Authorities say Guillermina Fuentes and Alma Juarez participated in ballot-harvesting, made illegal by a 2016 state law that barred anyone but a family member or caregiver from returning early ballots for another person.
It’s the only case filed so far by the state Attorney General Mark Brnovich, despite a preponderance of evidence stemming from the state’s audit of Maricopa County that revealed thousands of significant irregularities in the state’s mail-in ballots during the general election in November 2020.
President Joe Biden’s alleged margin of victory in the state was just over 10,000 votes, the narrowest of any state in the 2020 race, while Democrat Mark Kelly’s alleged Senate victory also helped tip the balance of power in Congress.
Authorities say Fuentes ran a sophisticated operation using her status as a well-known Democratic operative in the Arizona border city of San Luis to persuade voters to let her gather and, in some cases, fill out their ballots. But the crime she admitted in court last month does not involve filling out ballots or any broader efforts.
Fuentes and Juarez each pleaded guilty to a charge of ballot abuse, acknowledging they collected early ballots for people who weren’t family members, didn’t live with them or weren’t receiving care from them.
Fuentes’ conviction was a felony, and she could be sentenced to probation or up to two years in prison, while Juarez’s was a misdemeanor. Under Juarez’s plea agreement, if she has cooperated as promised she will be sentenced to probation and prosecutors will not seek jail time.
Three other felony charges against Fuentes were dismissed. Those charges had alleged that Fuentes filled out one voter’s ballot and forged signatures on some of the four ballots she illegally returned for people who weren’t family members.
Investigators have said it appeared Fuentes used her position as a powerful figure in the heavily Mexican American community to get people to give her or others their ballots to return to the polls.
Fuentes and Juarez were seen with several mail-in envelopes outside a cultural center in San Luis on the day of the 2020 primary election, according to reports from investigators. The ballots were taken inside and dropped in a ballot box.
Fuentes was recorded on video by a write-in candidate who called the Yuma County sheriff.
An investigation was launched that day, and about 50 ballots checked for fingerprints, which were inconclusive. The investigation was taken over by the attorney general’s office within days, with investigators collaborating with sheriff’s deputies to interview voters, Fuentes and others.
Although Fuentes was charged only with actions that appear on the videotape and involve just a handful of ballots, investigators believe the effort went much farther.

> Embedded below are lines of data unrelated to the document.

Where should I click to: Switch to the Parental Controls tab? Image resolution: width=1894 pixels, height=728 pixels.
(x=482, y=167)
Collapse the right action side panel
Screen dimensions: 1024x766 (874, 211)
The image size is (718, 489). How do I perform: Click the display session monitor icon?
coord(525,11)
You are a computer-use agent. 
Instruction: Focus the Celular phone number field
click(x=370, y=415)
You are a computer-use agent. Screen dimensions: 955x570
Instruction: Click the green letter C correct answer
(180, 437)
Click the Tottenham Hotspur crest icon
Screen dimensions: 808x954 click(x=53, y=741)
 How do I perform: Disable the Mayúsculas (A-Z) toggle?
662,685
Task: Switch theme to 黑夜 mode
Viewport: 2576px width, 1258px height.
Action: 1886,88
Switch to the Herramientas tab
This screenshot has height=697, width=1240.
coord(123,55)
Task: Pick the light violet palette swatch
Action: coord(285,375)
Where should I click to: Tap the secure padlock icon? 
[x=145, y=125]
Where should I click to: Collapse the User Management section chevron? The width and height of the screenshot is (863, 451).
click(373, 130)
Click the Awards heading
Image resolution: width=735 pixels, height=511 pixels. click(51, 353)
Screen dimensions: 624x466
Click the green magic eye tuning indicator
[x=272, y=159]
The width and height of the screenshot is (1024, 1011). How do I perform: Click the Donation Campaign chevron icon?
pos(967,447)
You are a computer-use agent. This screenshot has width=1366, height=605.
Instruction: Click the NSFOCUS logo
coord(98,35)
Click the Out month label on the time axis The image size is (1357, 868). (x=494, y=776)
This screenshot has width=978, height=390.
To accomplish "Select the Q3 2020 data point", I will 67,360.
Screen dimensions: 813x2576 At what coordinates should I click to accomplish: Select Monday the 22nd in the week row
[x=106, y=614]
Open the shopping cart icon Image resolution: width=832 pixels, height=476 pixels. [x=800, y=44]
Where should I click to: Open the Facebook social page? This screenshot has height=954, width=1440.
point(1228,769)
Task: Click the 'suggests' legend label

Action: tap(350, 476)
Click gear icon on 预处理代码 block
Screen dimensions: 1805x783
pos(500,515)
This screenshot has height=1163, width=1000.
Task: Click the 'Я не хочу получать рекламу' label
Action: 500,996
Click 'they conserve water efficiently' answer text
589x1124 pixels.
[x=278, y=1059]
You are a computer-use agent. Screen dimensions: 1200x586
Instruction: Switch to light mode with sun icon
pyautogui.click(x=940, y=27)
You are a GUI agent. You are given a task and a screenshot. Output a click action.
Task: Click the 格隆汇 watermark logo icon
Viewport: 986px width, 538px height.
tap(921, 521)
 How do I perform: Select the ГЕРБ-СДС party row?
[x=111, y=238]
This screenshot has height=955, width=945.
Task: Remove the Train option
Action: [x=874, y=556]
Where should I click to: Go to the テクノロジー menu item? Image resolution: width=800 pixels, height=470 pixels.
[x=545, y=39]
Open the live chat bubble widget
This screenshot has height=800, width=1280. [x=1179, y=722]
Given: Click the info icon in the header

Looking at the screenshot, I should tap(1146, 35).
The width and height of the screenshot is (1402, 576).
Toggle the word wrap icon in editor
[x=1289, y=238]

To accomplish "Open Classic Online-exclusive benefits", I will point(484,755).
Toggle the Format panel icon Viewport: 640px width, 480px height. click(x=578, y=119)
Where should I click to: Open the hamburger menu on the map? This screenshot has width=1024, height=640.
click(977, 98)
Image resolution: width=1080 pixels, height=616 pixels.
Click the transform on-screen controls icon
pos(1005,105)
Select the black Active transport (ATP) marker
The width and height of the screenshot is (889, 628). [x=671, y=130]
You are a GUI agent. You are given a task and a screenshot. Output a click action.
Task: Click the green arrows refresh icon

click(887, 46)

An investigator for the Attorney General’s Office said there was some evidence suggesting Fuentes actively canvassed San Luis neighborhoods and collected ballots, in some cases paying for them.
Ballot-harvesting has been at the forefront of concerns over vote fraud and abuse in several states, including Wisconsin, where activists are believed to have illegally collected ballots from nursing homes, according to a special-counsel investigation.
In Georgia, a widespread and sophisticated operation for illegal ballot harvesting that was revealed by the bombshell documentary 2,000 Mules relied on the unmanned ballot drop-boxes funded by Facebook CEO Mark Zuckerberg.
Democrats also have pressed lawsuits against the corrupt practice when it worked to their benefit, as in an attempt to reverse the outcome of a 2018 congressional race in North Carolina.
In Arizona, ballot-harvesting was a common get-out-the-vote tactic used by both political parties before the 2016 law, though Democrats used the practice more aggressively. Paying for ballots has never been legal.
The practice, paired with laxer standards for verification through voter ID and signature requirements, has paved the way for an uptick of inelligible voters, including illegal immigrants, deceased citizens and those attempting to vote in multiple locations.
Nonetheless, Democrats have pushed for a broad expansion of it, notably using the coronavirus pandemic in 2020 as a pretense to circumvent state law in several key battleground states.
Arizona’s ban on ballot harvesting was upheld by the U.S. Supreme Court last year.